From the data below, return each line in which the string "chat" is found.

Source data
○ ○ ○ ○ ○ ○ ○
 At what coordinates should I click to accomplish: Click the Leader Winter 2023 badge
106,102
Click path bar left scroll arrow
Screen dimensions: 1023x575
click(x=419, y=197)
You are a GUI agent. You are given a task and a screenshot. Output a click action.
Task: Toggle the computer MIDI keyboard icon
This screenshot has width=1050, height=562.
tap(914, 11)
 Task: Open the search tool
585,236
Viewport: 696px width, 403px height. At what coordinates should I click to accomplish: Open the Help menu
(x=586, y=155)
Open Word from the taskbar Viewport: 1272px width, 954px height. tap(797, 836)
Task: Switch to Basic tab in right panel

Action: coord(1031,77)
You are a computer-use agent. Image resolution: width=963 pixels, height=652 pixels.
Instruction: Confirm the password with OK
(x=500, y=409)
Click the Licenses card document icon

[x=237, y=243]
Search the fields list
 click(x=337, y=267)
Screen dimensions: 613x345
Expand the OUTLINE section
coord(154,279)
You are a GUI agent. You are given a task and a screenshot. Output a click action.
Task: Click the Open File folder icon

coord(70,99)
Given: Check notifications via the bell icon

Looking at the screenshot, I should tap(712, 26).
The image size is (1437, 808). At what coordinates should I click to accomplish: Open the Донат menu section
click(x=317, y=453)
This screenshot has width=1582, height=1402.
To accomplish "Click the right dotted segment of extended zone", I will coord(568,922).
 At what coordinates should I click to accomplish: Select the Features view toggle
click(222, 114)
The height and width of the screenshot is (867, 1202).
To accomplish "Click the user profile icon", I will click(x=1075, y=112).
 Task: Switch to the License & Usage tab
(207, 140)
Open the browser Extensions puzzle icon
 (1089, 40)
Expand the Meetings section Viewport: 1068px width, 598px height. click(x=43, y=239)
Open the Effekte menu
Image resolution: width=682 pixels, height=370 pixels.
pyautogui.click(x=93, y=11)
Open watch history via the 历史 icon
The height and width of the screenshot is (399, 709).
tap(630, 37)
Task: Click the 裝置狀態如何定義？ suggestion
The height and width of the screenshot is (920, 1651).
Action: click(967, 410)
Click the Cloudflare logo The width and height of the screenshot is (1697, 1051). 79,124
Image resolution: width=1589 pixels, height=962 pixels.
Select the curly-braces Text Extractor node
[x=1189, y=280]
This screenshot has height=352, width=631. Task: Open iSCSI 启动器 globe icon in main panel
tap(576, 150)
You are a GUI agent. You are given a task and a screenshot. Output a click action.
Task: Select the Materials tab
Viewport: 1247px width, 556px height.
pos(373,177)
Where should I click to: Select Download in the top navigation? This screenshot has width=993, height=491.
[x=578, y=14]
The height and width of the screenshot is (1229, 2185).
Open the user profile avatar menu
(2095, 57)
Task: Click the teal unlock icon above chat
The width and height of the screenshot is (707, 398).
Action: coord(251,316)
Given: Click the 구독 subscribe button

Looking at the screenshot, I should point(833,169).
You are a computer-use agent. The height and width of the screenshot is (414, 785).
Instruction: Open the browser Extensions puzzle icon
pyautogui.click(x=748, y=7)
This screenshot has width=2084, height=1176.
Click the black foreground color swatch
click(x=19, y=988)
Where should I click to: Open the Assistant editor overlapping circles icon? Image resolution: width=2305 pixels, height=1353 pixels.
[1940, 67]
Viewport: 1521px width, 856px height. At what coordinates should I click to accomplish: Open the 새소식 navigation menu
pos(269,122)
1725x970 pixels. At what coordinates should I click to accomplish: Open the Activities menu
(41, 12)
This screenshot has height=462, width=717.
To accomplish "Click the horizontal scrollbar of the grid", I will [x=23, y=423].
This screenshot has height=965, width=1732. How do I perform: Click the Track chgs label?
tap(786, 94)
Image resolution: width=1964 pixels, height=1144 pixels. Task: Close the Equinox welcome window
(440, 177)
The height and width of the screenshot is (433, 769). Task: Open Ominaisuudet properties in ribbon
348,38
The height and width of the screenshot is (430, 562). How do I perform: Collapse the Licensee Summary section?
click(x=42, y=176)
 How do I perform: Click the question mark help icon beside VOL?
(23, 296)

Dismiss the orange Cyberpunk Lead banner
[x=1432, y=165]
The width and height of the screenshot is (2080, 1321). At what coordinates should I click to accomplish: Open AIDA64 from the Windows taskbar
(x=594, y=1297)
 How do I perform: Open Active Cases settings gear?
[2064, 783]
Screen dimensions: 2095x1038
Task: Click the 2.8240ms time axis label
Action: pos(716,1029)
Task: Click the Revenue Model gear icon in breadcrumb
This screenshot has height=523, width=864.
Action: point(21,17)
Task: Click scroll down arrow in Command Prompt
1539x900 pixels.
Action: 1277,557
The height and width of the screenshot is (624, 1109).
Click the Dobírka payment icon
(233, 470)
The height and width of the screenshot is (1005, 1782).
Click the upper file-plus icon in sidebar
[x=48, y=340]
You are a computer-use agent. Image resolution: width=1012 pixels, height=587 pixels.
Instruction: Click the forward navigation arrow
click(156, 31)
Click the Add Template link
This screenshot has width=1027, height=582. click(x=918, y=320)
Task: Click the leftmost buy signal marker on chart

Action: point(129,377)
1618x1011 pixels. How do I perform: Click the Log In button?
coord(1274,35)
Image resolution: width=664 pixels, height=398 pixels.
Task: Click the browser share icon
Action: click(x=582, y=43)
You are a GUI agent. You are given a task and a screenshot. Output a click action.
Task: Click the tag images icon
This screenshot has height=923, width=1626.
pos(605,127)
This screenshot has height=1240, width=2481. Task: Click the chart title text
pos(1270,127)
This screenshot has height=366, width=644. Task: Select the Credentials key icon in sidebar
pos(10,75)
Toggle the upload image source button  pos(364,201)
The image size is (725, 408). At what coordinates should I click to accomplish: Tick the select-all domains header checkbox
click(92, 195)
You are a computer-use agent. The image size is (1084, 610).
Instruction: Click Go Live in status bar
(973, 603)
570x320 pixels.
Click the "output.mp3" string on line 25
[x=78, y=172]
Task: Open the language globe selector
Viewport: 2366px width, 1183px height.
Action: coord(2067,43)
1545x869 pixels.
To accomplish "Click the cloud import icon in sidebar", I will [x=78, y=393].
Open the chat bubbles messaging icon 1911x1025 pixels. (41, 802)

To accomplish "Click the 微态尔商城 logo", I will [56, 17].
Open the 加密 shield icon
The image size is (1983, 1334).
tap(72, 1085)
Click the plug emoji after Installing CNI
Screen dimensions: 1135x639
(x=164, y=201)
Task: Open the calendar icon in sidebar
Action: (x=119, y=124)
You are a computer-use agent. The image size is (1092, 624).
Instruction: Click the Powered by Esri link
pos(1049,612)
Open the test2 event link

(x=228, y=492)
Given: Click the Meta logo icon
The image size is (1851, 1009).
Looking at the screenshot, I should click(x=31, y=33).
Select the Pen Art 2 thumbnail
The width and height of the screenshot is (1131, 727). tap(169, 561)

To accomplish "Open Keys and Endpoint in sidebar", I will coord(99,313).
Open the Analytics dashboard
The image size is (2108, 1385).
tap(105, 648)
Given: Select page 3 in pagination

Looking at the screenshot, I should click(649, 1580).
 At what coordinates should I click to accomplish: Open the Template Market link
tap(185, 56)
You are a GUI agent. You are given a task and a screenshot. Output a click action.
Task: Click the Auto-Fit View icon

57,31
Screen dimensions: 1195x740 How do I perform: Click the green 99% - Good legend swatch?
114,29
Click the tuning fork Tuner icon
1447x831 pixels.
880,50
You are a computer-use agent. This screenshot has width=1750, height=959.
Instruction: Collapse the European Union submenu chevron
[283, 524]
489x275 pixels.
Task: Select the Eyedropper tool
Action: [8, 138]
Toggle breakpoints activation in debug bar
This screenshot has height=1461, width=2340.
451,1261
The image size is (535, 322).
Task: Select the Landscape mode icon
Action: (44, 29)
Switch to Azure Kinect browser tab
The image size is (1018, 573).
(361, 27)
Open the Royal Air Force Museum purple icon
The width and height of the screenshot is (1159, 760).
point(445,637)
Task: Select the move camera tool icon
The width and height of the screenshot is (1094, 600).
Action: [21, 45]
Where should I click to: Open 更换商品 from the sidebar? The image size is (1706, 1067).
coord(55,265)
○ ○ ○ ○ ○ ○ ○
**TASK ANSWER**
Task: Click the teal unlock icon above chat
Open the chat bubbles messaging icon 1911x1025 pixels. (41, 802)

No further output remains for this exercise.